# Bayesian statistics intro

## Bayesian Motivation

We start with **Bayes’ theorem** for parameters \(\theta\) and data \(D\):

$$
p(\theta \mid D) = \frac{p(D \mid \theta)\,p(\theta)}{p(D)}
$$

- \(p(\theta)\) is the **prior**.  
- \(p(D \mid \theta)\) is the **likelihood**.  
- \(p(\theta \mid D)\) is the **posterior**.  

The normalizing constant

$$
p(D) = \int p(D \mid \theta)\,p(\theta)\,d\theta
$$

is often intractable, but we don’t need it for many sampling methods.

---

## Likelihood

$$
\mathcal{L}(\theta) = p(D \mid \theta)
$$

For independent data points \(d_i\):

$$
\mathcal{L}(\theta)
= \prod_{i=1}^N p(d_i \mid \theta)
\quad\Longrightarrow\quad
\ln \mathcal{L}(\theta)
= \sum_{i=1}^N \ln p(d_i \mid \theta).
$$

---

## Why Use the Log–Likelihood?

1. **Products → Sums**  
   Summing log-terms is more stable than multiplying small probabilities.

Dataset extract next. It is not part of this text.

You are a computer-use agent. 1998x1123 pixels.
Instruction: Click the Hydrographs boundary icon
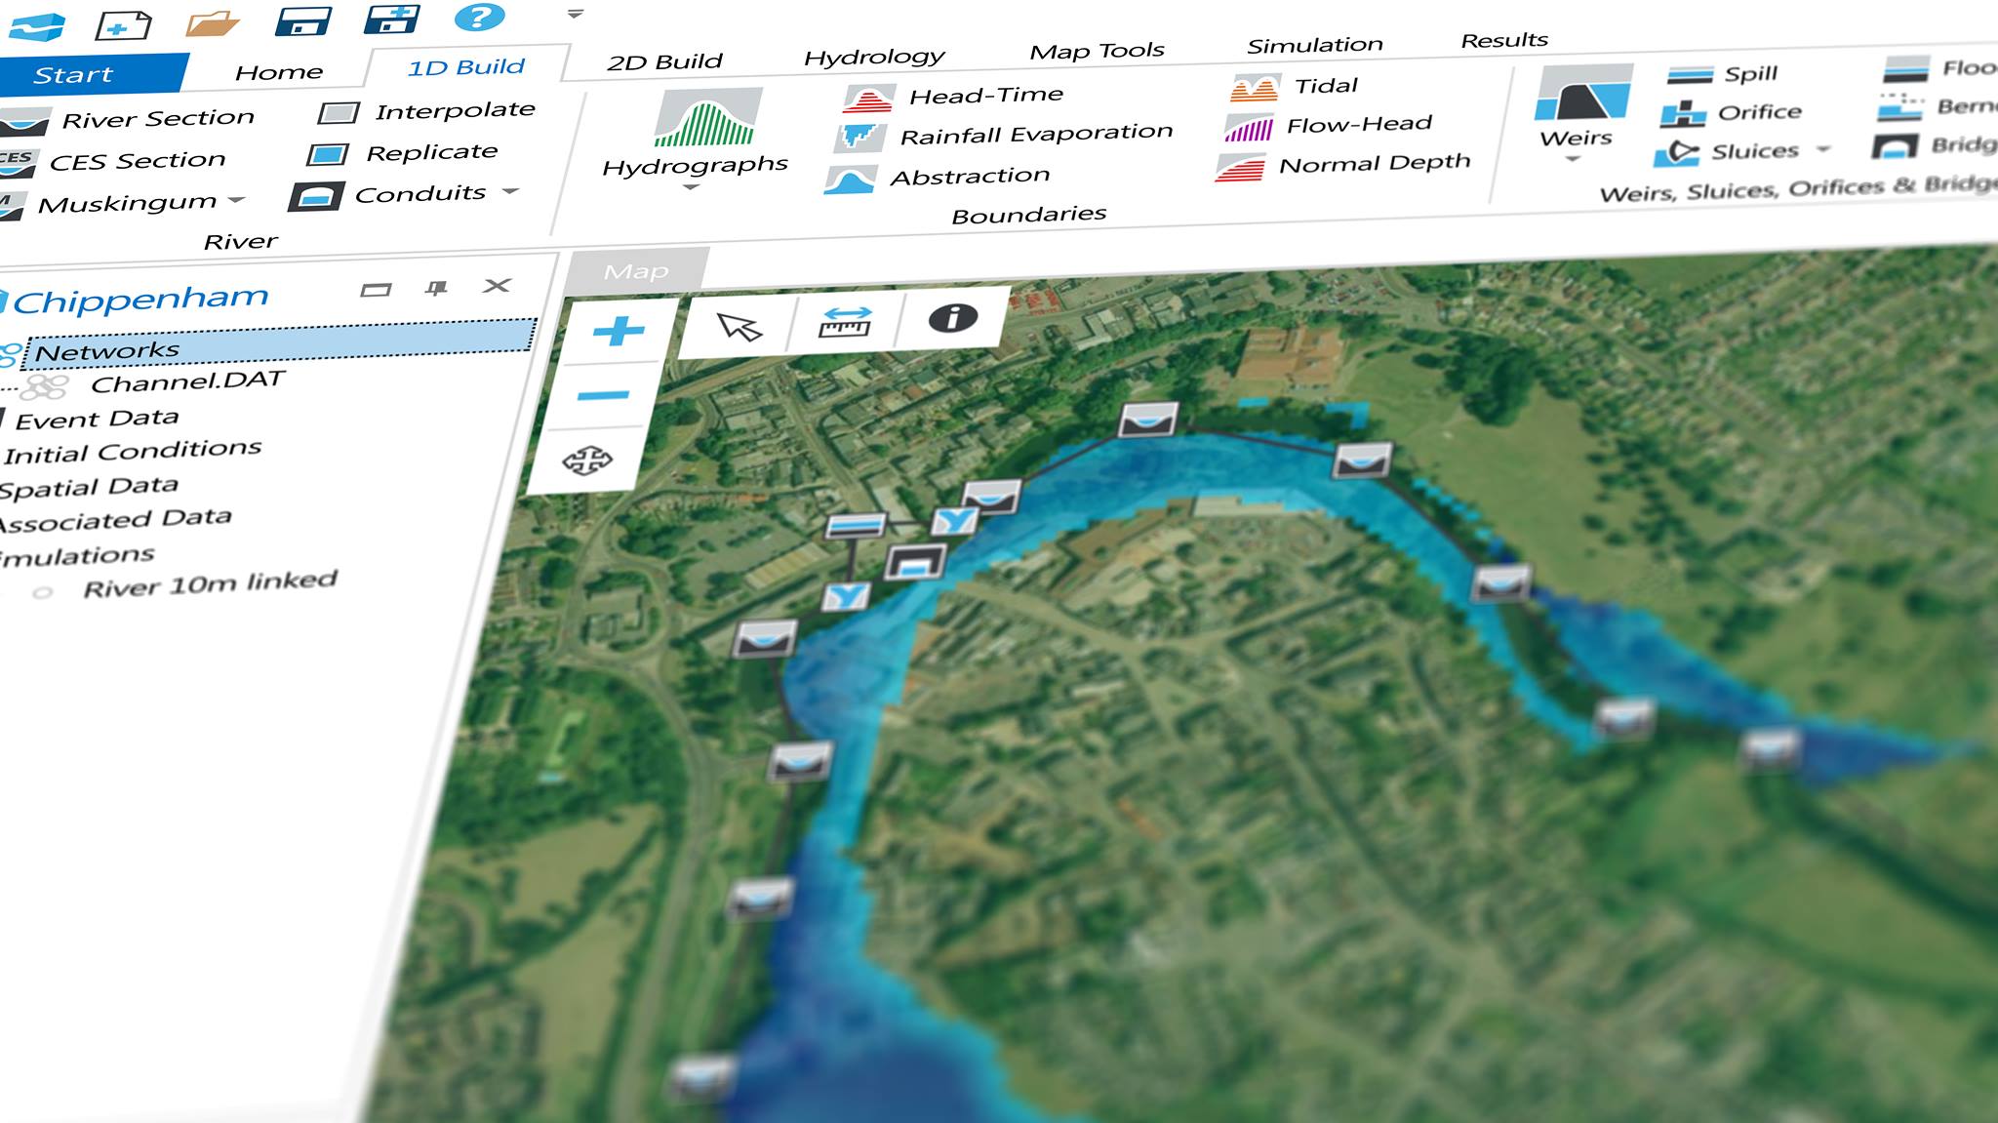(x=706, y=117)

2. **Numerical Stability**  
   \(\ln \mathcal{L}\) avoids underflow with large datasets.

3. **Easy Derivatives**  
   Gradients of sums of logs are straightforward for optimization or MCMC.

---

## Putting It All Together

We sample from the unnormalized log-posterior:

$$
\ln p(\theta \mid D)
= \ln \mathcal{L}(\theta) + \ln p(\theta) + \text{constant}.
$$

MCMC methods draw samples by evaluating \(\ln \mathcal{L}(\theta)\) and \(\ln p(\theta)\) many times, exploring regions where that sum is largest.